Con gli stessi rudimenti marketing-oriented può essere spiegato l’odierno andamento della politica italiana. A sinistra si assiste ad una nostalgica deriva centrista, neo-democristiana, in cui il comunista di sagrestia Matteo Renzi funge da Marketing Manager. Alla sua convention politica al teatro Leopolda, armato di microfoni anni ’50 (fighissimi) e sorretto da una vasta cultura dell’ovvio e del pressappochismo, si è eretto a rifondatore di una sinistra smarrita, sempre più lontana dal “sol dell’avvenir”. Il sindaco di Firenze però non dice “cose di sinistra”, parla per slogan seguendo passo passo le istanze più basilari del marketing: catturare l’attenzione, ammaliare, convincere, far acquistare il prodotto. Sembra che stia reclamizzando una crema anti-età a base di alghe provenienti da Mururoa o una nuova merendina al gusto cianuro dalle miracolose proprietà dietetiche e purificanti. Alla Leopolda, in quell’atmosfera vintage e radical-chic, tra microfoni retrò e luci soffuse, tra tazze e T-shirt con l’effige del super sindaco, si sarebbe dovuto parlare di sinistra e di Italia e non tenere un seminario sul product marketing management. Renzi sarà pure giovane, trendy e figlio dei social network e della TV commerciale di Berlusconi (fu concorrente de “La ruota della fortuna” nel 1994) ma dichiarare tutto e il contrario di tutto – “Mai più larghe intese e questo non significa essere contro il governo” oppure “La sinistra che non cambia si chiama destra” – non sembra essere poi tanto “cool” ma al massimo “para-cool”. In un’epoca iper-mediatica e sovra esposta alle trappole “markettare”, Renzi vincerà di certo le primarie del Pd e avrà un ruolo di spicco alle prossime elezioni. Non buttate i vostri vecchi vessilli con lo scudo crociato e la scritta Libertas, stanno per tornare di moda.

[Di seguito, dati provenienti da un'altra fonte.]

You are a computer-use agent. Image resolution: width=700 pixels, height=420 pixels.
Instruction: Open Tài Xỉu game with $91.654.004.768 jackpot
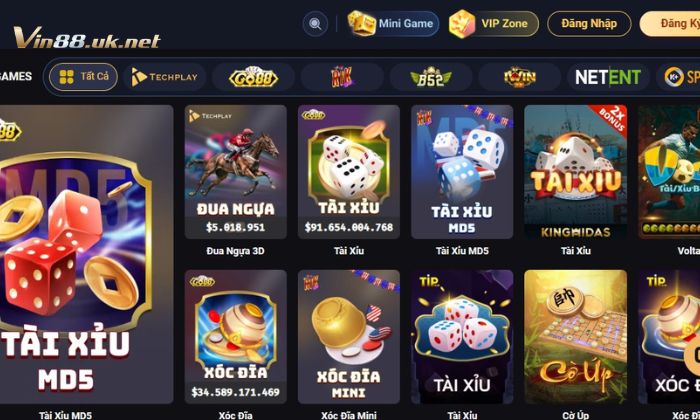(349, 172)
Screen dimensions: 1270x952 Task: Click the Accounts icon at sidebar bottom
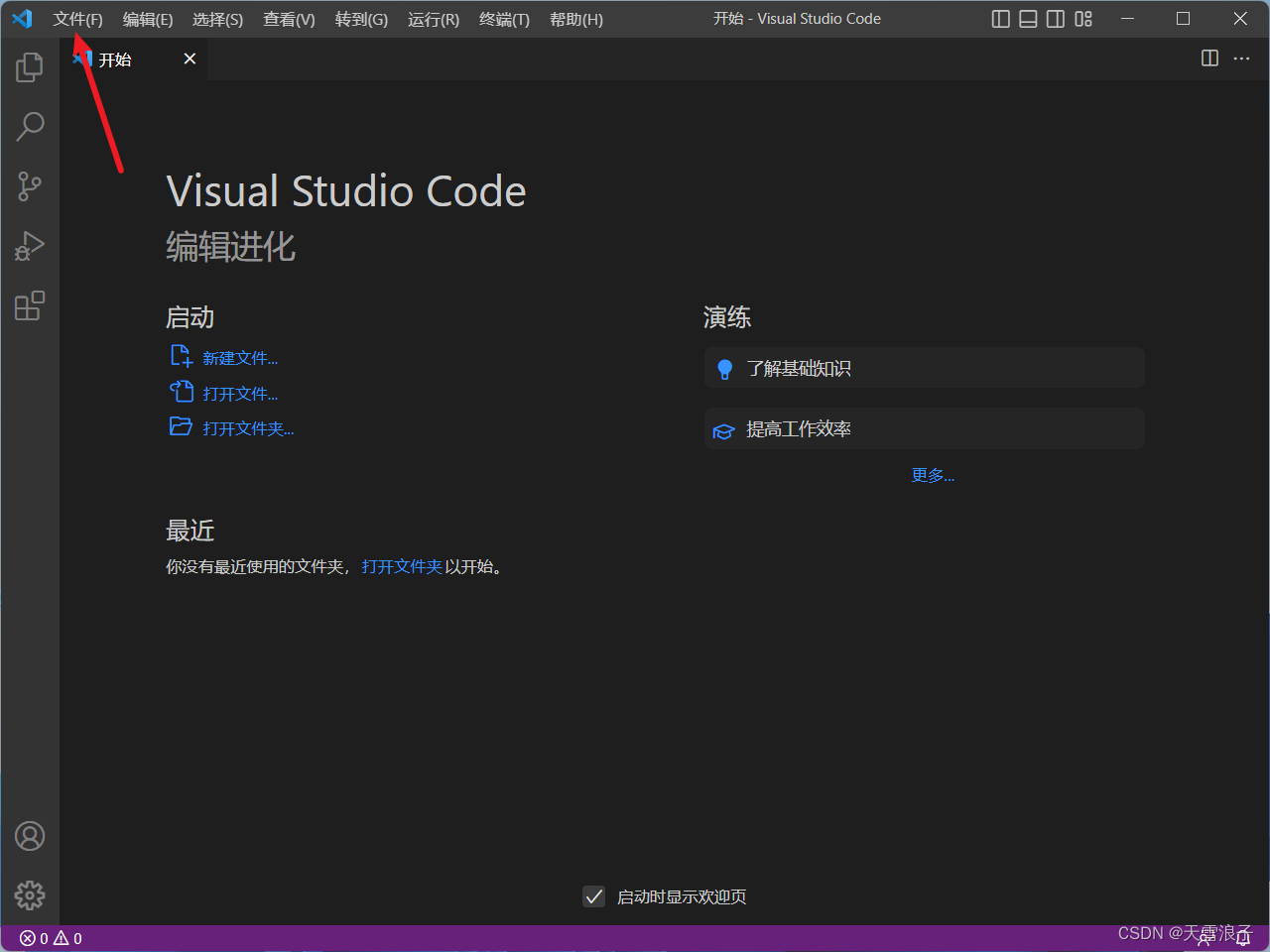pos(30,836)
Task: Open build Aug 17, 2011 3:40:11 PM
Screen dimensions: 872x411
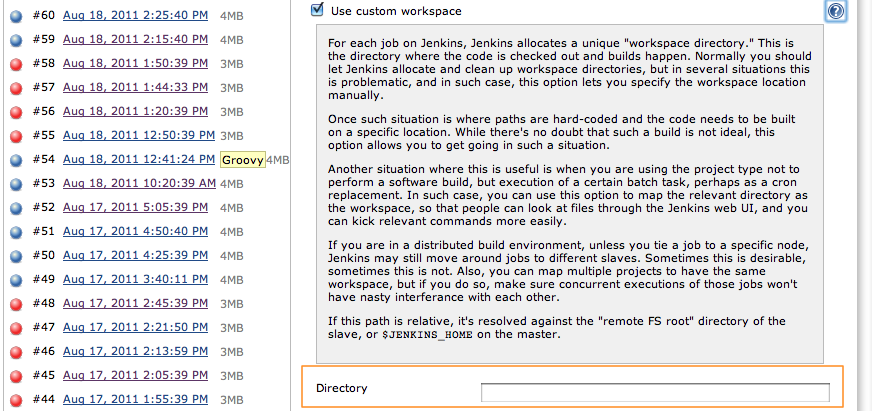Action: [136, 279]
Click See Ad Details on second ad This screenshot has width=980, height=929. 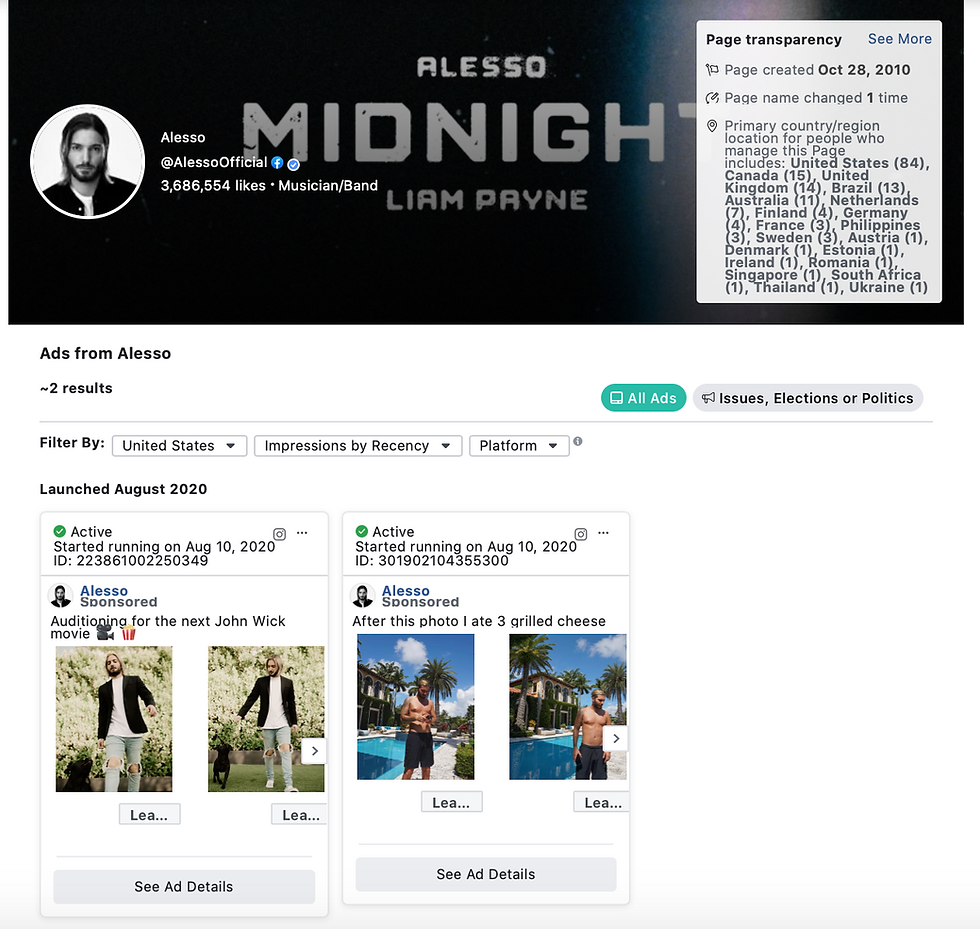tap(486, 874)
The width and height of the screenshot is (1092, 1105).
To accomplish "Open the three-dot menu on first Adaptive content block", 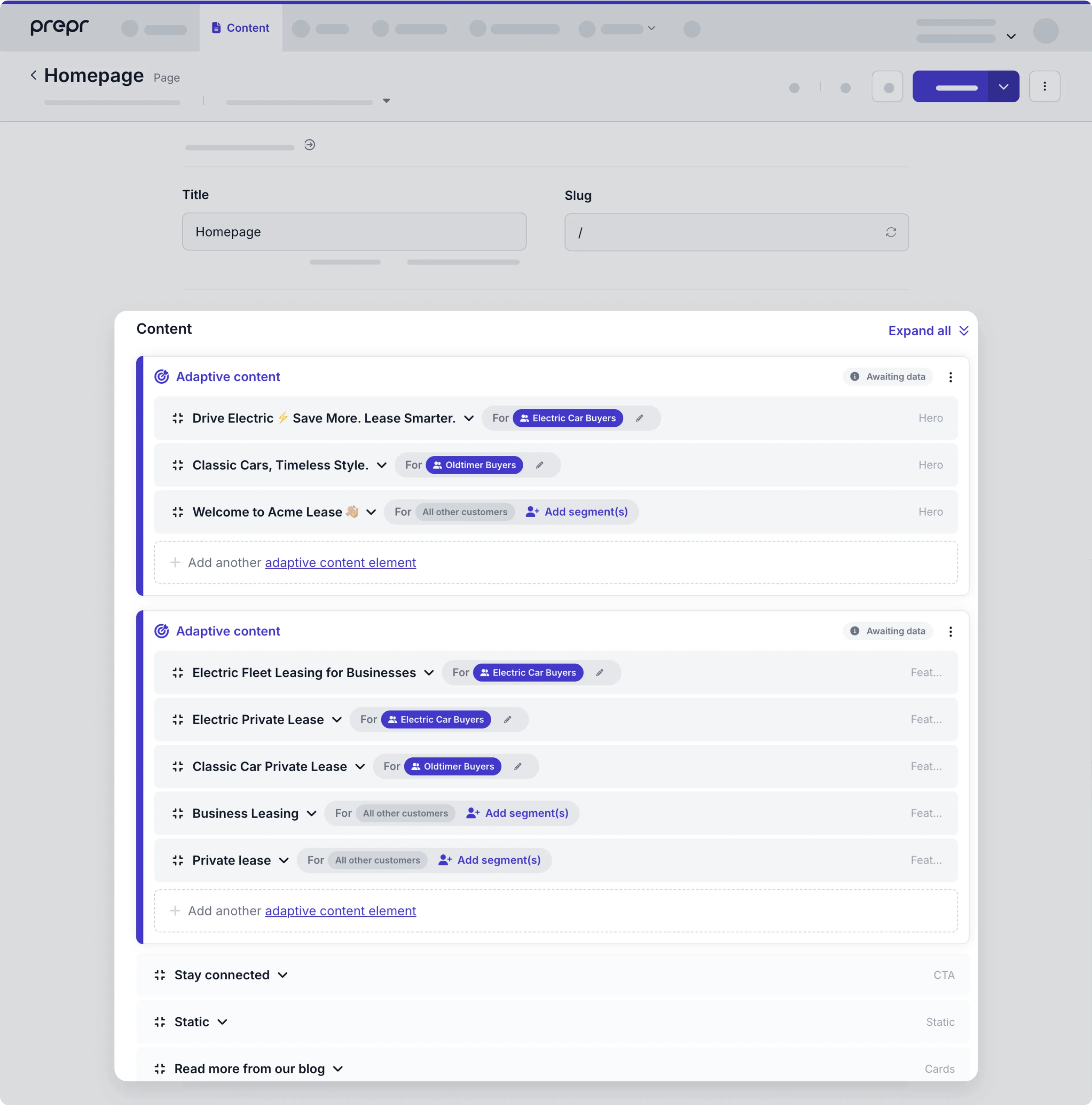I will tap(951, 377).
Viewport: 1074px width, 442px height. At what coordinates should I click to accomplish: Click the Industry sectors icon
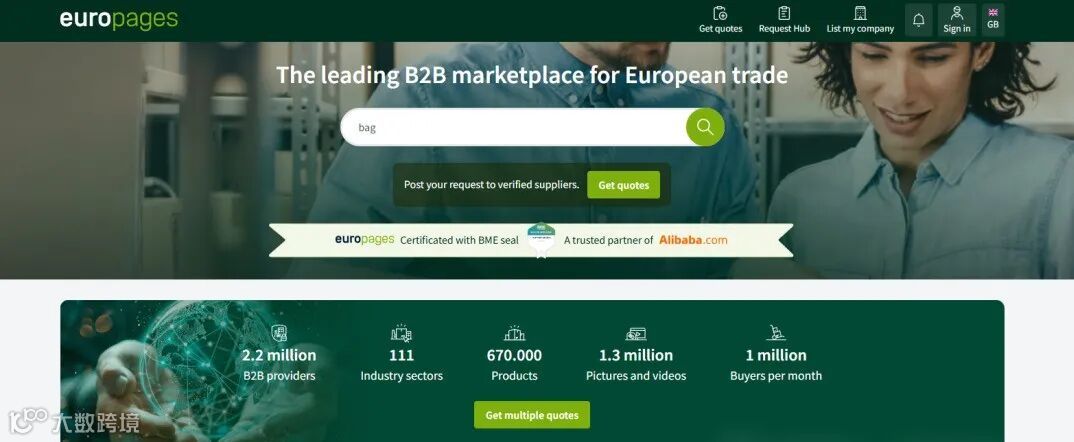401,333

A destra invece, ritroviamo – più vivo e vegeto che mai – colui che grazie al marketing elettorale ha costruito il proprio ventennale successo, tanto che potrebbe tenere “lectio magistralis” in tutte le Business School del mondo (anche alla Leopolda). Il mai domo (fu)cavaliere Berlusconi, riuniti i suoi fidi crociati dell’esercito di Silvio, ha da pochi giorni rifondato Forza Italia. I recenti dissidi con l’ex pupillo Alfano e le guerre intestine tra falchi, falchetti, colombe e passere (sic) hanno costretto il pregiudicato di Arcore a porre fine alla fusione avvenuta il 18 novembre 2007. Berlusconi quel giorno si presentò in piazza San Babila a Milano, salì sul predellino di un’auto e annunciò urbi et orbi la nascita di un nuovo soggetto politico. Mentre da un lato la stragrande maggioranza degli italiani imparava un nuovo vocabolo, “predellino”, dall’altro nasceva – ovviamente in diretta TV – il Popolo della Libertà.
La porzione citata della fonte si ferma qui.